Despite that, It needed 2GB of Memory.
So yea, the Dockerized mailserver uses 300MB.
Which parts are using the memory? Did you check it e.g. with
htop
ordocker stats
?I didn't really checked what specific process that was.
All I know, is that the tiny Netcup was swapping hard and nearly maxing out the 1GB swap file despite having all of that disabled.
I double checked the config, would have to reinstall it for that.
Has anyone ever tested Wildduck?
I was going to use docker-mailserver but wanted the full activesync functionality and spam filtering that mailcow offers. My host has plenty of ram so no issues here so far.
So do an email forwarder, not catchall?
And to disable inbound in DA you do it under "Modify MX records and uncheck the "Use this server to handle my e-mails. If not, change the MX records and uncheck this option." correct?
Reading this makes me wish to self host email again lol. A while ago I switched to MXRoute because I was worried about downtime etc more than anything else. Aren't you worried about this?
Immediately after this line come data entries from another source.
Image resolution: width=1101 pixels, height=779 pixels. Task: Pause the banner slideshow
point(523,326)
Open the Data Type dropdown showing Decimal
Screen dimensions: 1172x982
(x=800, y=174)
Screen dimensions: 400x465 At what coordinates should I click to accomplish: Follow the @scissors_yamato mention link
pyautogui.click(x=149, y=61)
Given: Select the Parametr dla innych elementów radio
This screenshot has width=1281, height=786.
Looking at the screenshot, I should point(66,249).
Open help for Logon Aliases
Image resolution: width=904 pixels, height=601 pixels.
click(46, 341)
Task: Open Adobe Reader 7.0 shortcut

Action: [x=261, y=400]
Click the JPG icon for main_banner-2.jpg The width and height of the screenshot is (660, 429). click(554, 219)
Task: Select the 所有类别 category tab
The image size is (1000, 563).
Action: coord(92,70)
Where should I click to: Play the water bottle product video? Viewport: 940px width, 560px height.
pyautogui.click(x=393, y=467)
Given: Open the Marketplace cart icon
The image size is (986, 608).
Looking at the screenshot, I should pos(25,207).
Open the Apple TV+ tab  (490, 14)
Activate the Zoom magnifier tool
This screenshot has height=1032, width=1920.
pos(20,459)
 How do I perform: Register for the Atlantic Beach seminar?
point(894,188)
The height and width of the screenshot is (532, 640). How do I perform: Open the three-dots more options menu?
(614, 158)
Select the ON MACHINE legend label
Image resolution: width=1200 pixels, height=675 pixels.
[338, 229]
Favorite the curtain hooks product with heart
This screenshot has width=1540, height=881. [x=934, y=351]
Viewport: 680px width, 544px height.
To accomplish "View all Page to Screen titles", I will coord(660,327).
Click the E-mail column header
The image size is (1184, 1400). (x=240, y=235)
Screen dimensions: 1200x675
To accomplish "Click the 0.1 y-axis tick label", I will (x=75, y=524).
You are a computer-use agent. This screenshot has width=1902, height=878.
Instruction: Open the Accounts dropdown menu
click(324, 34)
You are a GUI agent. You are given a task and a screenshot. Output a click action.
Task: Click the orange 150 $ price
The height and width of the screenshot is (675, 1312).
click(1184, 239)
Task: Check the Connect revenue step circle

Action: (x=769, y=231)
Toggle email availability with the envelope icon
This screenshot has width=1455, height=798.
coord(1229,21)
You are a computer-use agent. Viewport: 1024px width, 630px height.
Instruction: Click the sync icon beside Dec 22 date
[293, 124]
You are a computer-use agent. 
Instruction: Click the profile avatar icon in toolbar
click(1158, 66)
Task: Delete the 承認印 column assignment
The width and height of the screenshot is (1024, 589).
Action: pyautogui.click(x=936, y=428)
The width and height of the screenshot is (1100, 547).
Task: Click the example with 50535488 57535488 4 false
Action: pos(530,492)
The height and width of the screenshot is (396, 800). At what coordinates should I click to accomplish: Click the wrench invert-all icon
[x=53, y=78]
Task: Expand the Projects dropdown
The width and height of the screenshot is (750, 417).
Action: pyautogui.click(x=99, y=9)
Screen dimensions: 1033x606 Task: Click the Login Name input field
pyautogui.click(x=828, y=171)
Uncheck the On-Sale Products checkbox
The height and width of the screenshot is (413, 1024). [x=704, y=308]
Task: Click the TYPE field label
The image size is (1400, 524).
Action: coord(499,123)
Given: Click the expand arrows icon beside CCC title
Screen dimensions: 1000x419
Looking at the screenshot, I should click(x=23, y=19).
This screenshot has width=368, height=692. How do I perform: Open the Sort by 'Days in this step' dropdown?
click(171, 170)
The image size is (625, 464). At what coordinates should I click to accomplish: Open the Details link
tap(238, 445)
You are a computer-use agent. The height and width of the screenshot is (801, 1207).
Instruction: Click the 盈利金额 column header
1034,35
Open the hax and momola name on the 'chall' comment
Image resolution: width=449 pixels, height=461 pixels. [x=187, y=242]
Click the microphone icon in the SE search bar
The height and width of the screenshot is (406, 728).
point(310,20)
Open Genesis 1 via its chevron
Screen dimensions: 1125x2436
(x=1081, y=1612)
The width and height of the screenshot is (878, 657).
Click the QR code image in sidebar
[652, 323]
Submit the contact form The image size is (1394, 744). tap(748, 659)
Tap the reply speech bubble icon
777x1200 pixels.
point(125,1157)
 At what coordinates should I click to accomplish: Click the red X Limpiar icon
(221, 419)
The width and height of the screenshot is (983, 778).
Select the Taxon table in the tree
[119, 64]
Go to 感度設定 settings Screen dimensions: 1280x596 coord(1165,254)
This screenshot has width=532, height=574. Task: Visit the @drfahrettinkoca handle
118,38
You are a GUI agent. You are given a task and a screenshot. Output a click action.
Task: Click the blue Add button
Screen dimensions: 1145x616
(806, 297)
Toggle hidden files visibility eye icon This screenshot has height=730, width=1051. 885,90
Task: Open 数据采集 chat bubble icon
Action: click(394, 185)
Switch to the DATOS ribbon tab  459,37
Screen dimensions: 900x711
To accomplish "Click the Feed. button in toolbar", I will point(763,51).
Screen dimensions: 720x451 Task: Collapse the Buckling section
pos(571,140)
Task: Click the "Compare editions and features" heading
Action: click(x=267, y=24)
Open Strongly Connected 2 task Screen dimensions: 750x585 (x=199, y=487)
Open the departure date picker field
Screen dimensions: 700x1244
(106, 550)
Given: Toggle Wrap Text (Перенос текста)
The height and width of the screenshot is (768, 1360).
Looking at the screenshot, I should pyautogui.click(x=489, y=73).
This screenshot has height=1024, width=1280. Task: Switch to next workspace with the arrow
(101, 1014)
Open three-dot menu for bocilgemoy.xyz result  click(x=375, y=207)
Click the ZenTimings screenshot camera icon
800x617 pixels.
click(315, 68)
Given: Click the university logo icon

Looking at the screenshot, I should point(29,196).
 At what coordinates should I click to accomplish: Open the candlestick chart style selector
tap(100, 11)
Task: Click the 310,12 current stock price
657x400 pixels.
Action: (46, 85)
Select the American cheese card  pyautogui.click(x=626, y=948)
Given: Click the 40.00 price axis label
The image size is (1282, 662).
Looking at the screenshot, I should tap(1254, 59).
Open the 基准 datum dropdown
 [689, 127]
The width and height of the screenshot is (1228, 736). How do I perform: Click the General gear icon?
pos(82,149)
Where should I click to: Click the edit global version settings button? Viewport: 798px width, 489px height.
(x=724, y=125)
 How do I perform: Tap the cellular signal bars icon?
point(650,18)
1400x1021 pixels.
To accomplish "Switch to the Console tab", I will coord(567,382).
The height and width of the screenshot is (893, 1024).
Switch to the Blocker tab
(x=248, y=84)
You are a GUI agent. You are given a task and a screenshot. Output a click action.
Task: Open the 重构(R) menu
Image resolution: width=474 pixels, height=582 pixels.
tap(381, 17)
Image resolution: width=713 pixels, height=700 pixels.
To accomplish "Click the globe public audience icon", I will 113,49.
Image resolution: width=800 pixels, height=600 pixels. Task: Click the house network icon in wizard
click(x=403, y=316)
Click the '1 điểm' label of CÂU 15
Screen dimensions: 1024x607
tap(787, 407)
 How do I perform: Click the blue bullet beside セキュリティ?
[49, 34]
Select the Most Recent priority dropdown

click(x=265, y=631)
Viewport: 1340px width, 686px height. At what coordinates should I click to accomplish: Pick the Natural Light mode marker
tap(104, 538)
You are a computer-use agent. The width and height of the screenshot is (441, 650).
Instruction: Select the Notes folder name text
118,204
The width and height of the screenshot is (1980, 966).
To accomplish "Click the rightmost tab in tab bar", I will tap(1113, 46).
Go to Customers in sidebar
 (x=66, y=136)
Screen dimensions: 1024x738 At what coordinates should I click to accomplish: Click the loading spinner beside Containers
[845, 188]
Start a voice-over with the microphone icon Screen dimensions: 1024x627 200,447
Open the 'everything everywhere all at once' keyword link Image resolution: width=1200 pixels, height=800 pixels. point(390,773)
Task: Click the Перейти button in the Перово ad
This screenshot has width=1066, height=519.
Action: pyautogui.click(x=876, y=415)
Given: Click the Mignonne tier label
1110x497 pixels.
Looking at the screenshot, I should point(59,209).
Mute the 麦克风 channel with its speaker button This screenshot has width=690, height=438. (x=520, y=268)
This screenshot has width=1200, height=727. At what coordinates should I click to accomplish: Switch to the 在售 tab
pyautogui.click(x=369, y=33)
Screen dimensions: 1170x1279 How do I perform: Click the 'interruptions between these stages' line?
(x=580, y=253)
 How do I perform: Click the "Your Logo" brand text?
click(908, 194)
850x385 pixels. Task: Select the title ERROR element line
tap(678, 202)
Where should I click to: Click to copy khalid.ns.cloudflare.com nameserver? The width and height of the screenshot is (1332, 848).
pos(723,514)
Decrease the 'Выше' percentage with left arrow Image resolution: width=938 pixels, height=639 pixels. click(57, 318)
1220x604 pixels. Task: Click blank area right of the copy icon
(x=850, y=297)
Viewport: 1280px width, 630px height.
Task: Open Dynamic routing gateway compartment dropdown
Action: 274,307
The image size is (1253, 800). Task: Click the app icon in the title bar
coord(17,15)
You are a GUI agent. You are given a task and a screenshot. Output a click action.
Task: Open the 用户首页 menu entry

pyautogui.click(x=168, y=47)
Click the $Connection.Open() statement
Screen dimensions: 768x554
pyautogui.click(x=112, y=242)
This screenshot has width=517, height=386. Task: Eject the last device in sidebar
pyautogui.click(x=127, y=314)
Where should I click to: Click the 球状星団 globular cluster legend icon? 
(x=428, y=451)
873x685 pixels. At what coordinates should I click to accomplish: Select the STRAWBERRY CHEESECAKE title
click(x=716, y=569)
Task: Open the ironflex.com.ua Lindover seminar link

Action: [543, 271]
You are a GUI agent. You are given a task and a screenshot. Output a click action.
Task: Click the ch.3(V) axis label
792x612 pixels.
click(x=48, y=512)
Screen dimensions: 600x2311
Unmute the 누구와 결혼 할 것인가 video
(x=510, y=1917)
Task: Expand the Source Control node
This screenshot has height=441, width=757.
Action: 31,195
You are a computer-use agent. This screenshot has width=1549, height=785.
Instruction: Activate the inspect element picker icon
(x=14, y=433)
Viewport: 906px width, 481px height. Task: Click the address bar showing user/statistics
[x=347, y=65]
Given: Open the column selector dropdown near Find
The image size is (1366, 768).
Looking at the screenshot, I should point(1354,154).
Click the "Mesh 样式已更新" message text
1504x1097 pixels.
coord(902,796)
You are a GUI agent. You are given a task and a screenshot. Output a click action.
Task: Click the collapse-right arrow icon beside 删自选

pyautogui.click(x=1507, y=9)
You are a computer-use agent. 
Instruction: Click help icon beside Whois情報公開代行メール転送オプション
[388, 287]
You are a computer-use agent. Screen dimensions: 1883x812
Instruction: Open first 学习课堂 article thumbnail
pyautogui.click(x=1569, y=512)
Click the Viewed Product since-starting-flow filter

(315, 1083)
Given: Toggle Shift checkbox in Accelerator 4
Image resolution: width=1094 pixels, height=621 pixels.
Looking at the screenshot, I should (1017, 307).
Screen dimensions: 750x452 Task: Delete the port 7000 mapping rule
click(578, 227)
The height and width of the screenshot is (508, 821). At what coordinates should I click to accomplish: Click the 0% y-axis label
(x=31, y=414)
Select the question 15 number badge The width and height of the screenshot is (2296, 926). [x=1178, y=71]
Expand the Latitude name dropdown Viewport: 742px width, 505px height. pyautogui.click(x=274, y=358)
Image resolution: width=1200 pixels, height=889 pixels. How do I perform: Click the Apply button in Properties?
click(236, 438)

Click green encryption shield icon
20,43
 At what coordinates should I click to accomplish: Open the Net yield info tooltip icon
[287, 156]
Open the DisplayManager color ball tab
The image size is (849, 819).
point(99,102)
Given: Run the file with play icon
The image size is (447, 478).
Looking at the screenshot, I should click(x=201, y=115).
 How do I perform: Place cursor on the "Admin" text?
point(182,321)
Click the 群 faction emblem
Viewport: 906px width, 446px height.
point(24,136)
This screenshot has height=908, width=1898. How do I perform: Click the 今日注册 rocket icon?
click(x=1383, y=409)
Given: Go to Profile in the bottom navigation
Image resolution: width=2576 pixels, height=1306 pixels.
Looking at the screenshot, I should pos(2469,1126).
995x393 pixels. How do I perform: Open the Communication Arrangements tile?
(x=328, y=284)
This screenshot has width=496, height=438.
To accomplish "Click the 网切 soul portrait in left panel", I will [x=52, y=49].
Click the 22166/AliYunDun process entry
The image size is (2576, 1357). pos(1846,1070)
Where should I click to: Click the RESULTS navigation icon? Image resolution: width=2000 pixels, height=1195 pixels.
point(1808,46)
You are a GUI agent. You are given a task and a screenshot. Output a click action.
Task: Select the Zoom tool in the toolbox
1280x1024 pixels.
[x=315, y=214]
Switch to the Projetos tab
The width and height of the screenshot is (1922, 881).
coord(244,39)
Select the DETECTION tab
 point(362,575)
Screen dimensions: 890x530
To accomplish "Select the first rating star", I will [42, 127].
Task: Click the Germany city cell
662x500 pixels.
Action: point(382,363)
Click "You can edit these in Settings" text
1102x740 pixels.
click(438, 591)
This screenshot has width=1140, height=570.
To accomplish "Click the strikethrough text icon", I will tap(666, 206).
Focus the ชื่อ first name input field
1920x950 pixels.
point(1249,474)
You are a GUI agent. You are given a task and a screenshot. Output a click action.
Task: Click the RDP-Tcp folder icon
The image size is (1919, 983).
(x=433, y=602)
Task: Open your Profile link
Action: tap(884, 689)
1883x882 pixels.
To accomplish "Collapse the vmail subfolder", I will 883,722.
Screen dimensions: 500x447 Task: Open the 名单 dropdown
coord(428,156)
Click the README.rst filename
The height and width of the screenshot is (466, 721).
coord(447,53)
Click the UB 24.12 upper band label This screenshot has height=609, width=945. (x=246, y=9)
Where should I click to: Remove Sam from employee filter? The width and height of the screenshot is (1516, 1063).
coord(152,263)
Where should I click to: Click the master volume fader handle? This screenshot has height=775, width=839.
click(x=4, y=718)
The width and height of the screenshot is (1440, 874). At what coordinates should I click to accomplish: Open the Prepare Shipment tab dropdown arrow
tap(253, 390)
BTW has anyone tried https://mailu.io/2.0/?
Yeah just disabling inbound like that should do, actually.
I have daily backups that I can restore pretty easily on a new server, plus I have a secondary server that can temporarily hold emails if the main server goes down (Mailcow has a guide for this). I'm considering having a hot standby too.
A good thing about Docker is that backups are easy because the files aren't spread all over the system. Just backup the entire Mailcow directory (which has the docker-compose and the config files), plus all the Docker volumes (in
/var/lib/docker/volumes
on Debian)Same - I'm running mine on a GreenCloudVPS VPS with 16GB RAM.
Not really, just monitor your services. E-mail will retry for up to 8 hours typically. So as long as your server is back online in 8 hours you should be fine. I do mine in docker and have DNS on a very short TTL so if I have to swap servers it is a few minutes, not hours.
you need this much ram for a mail server?